_Task instructions_
Exactly the lines from the opening of the data through the line containing "Given: Switch to" should be reproduced, please, with nothing added.

_Collected data_
----
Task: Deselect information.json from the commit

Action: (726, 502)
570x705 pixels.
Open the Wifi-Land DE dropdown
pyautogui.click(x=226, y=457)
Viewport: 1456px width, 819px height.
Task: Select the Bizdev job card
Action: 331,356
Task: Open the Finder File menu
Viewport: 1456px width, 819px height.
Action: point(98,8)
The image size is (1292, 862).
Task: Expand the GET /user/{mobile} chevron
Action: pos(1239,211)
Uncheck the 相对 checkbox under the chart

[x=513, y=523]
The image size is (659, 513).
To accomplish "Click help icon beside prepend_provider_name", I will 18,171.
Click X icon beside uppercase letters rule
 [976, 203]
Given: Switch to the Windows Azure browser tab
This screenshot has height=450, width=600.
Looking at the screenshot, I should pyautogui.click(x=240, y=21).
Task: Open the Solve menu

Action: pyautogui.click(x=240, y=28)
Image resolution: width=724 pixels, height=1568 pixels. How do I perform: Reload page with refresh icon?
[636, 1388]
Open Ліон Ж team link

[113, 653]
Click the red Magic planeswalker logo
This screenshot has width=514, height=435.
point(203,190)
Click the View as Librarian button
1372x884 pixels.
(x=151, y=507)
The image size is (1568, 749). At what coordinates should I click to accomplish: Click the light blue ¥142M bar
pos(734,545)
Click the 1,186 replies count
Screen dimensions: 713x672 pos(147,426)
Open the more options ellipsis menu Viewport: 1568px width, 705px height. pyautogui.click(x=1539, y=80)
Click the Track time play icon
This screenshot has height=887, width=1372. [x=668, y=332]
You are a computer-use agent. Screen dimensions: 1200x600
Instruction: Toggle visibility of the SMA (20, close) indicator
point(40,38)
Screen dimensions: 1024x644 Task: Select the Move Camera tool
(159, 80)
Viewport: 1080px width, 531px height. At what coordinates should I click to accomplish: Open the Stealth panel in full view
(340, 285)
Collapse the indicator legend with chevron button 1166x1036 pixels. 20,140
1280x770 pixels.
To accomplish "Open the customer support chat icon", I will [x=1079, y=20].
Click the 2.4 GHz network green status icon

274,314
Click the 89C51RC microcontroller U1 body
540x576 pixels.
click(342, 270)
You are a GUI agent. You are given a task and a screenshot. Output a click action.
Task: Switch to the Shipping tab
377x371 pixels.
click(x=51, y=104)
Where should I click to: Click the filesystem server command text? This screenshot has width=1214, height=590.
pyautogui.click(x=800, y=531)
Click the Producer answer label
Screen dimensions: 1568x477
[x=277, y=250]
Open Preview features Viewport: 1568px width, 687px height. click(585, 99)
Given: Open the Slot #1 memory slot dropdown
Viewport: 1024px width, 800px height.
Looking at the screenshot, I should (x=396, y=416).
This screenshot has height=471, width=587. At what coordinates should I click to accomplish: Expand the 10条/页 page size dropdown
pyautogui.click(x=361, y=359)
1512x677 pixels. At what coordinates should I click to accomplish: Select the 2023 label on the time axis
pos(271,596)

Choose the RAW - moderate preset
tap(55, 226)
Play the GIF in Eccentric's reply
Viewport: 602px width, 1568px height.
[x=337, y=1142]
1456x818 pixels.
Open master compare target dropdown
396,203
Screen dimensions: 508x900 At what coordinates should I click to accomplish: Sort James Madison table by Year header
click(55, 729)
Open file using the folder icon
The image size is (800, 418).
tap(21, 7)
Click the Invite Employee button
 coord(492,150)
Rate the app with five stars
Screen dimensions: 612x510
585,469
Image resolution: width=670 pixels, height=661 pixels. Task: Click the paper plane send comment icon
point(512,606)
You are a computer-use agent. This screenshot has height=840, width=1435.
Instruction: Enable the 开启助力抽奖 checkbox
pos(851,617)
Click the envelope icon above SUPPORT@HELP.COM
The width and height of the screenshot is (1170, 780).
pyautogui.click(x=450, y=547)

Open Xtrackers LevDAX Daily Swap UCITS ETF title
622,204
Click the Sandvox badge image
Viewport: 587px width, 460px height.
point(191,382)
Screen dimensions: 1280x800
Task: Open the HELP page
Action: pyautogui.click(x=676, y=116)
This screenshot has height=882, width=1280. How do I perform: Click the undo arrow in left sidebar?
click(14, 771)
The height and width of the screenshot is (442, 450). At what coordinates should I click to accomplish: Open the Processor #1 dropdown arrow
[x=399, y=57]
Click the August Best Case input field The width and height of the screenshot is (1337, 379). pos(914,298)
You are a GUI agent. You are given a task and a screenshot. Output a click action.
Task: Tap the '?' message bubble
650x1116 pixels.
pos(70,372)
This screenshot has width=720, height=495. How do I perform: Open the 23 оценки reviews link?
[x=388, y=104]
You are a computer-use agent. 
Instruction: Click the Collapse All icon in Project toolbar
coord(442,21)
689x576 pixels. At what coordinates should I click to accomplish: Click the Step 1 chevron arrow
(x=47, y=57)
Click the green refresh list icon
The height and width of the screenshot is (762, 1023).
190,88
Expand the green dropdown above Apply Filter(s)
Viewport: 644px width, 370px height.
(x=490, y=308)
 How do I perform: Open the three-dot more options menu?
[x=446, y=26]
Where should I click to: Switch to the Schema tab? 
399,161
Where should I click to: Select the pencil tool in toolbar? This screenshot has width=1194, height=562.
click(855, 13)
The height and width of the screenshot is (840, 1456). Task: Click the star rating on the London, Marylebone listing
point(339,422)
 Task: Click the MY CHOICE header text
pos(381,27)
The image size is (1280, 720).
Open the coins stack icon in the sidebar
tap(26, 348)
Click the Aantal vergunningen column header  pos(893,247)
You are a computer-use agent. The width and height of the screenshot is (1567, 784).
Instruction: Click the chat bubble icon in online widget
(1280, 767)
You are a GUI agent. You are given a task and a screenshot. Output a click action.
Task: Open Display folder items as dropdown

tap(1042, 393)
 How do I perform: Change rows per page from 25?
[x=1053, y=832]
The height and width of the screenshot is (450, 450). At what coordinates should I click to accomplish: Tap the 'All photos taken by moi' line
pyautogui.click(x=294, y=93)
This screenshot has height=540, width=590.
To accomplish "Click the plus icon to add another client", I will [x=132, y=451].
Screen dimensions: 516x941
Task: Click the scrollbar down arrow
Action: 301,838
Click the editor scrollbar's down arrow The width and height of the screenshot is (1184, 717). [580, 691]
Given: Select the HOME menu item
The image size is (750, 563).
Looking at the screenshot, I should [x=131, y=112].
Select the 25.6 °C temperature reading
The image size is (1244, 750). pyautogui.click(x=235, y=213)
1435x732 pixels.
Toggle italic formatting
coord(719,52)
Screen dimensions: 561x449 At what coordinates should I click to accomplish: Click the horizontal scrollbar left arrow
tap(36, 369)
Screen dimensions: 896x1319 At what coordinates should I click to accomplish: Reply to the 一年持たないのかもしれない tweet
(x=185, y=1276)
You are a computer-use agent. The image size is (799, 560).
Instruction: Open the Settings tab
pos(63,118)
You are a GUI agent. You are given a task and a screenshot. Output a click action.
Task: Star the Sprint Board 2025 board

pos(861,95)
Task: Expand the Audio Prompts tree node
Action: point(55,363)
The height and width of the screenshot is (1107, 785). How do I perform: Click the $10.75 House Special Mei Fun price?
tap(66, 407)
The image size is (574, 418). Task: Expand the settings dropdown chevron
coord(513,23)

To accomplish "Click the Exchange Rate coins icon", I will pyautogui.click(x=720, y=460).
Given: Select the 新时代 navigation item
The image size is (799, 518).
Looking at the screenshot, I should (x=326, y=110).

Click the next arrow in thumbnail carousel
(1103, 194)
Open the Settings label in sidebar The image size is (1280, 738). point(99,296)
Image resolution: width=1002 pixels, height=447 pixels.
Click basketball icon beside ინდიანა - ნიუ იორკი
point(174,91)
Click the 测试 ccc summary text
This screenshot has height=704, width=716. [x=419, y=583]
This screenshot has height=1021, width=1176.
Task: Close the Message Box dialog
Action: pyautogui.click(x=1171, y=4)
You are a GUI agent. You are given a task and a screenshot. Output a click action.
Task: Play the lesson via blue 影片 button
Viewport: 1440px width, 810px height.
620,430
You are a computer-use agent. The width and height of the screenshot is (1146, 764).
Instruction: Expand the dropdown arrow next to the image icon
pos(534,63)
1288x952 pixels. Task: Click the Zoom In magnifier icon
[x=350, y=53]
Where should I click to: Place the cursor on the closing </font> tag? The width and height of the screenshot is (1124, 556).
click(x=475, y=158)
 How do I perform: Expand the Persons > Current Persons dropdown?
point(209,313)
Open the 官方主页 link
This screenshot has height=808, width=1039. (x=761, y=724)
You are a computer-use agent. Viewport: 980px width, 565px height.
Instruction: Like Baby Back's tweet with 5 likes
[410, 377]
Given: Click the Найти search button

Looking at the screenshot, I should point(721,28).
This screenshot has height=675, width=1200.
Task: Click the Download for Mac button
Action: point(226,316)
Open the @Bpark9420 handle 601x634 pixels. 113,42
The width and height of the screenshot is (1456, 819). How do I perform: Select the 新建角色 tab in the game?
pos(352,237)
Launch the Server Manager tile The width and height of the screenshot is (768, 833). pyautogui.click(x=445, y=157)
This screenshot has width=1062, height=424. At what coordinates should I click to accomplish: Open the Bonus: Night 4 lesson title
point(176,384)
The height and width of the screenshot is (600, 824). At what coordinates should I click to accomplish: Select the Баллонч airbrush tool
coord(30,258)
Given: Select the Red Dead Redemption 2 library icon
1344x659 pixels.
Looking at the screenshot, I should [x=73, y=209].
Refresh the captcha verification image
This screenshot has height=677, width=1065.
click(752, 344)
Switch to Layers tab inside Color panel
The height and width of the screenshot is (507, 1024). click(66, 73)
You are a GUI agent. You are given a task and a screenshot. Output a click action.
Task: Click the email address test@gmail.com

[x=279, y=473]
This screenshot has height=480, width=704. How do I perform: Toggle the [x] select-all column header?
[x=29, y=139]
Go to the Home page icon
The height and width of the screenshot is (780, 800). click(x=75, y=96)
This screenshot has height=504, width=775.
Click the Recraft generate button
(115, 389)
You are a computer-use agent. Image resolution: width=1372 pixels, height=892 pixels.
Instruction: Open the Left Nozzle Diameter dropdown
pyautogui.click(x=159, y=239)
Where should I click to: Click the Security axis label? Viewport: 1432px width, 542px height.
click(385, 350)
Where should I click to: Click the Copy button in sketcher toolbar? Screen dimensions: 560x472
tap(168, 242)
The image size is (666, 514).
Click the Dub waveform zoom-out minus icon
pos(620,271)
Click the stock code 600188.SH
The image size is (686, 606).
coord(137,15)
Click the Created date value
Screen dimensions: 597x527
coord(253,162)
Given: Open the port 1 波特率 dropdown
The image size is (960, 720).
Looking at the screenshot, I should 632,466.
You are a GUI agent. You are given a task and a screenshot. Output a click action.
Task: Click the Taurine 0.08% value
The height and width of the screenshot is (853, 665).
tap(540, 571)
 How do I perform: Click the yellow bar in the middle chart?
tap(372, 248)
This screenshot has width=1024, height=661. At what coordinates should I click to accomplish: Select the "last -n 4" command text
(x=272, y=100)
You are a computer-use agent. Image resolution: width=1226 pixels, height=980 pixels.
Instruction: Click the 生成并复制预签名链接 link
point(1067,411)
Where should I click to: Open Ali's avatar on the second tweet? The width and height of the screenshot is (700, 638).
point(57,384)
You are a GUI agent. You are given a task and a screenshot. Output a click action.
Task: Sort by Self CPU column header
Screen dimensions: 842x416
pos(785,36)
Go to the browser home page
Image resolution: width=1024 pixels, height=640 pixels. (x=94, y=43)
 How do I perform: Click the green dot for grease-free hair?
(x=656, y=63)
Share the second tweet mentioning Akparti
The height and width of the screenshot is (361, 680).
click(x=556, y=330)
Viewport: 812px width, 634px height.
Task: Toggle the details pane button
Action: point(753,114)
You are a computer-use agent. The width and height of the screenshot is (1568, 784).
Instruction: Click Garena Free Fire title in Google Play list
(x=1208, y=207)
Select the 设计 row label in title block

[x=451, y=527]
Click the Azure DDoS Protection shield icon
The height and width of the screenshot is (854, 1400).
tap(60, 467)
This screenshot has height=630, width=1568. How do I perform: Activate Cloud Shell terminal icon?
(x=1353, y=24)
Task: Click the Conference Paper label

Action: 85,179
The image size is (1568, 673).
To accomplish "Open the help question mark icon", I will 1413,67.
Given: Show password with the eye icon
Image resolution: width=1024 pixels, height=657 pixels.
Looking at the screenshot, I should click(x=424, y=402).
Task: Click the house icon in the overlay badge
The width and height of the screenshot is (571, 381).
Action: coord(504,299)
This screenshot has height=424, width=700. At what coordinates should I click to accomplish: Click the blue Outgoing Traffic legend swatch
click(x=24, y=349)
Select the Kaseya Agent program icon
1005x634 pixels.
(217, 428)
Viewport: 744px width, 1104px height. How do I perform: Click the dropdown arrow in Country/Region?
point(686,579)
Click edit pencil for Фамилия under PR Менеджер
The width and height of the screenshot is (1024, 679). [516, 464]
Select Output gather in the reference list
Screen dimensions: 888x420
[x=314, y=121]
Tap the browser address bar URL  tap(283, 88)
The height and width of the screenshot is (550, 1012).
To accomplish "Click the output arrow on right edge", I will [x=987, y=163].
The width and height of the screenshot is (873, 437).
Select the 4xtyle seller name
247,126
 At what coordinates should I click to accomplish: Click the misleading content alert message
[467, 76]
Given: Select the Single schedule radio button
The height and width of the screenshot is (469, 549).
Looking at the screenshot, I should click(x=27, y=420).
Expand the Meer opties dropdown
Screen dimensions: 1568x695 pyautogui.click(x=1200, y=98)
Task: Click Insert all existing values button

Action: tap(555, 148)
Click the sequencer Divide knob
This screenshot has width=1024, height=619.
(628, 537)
----
_Response to the exercise_
Task: Deselect information.json from the commit

Action: (726, 502)
570x705 pixels.
Open the Wifi-Land DE dropdown
pyautogui.click(x=226, y=457)
Viewport: 1456px width, 819px height.
Task: Select the Bizdev job card
Action: 331,356
Task: Open the Finder File menu
Viewport: 1456px width, 819px height.
Action: point(98,8)
The image size is (1292, 862).
Task: Expand the GET /user/{mobile} chevron
Action: pos(1239,211)
Uncheck the 相对 checkbox under the chart

[x=513, y=523]
The image size is (659, 513).
To accomplish "Click help icon beside prepend_provider_name", I will 18,171.
Click X icon beside uppercase letters rule
 [976, 203]
Given: Switch to the Windows Azure browser tab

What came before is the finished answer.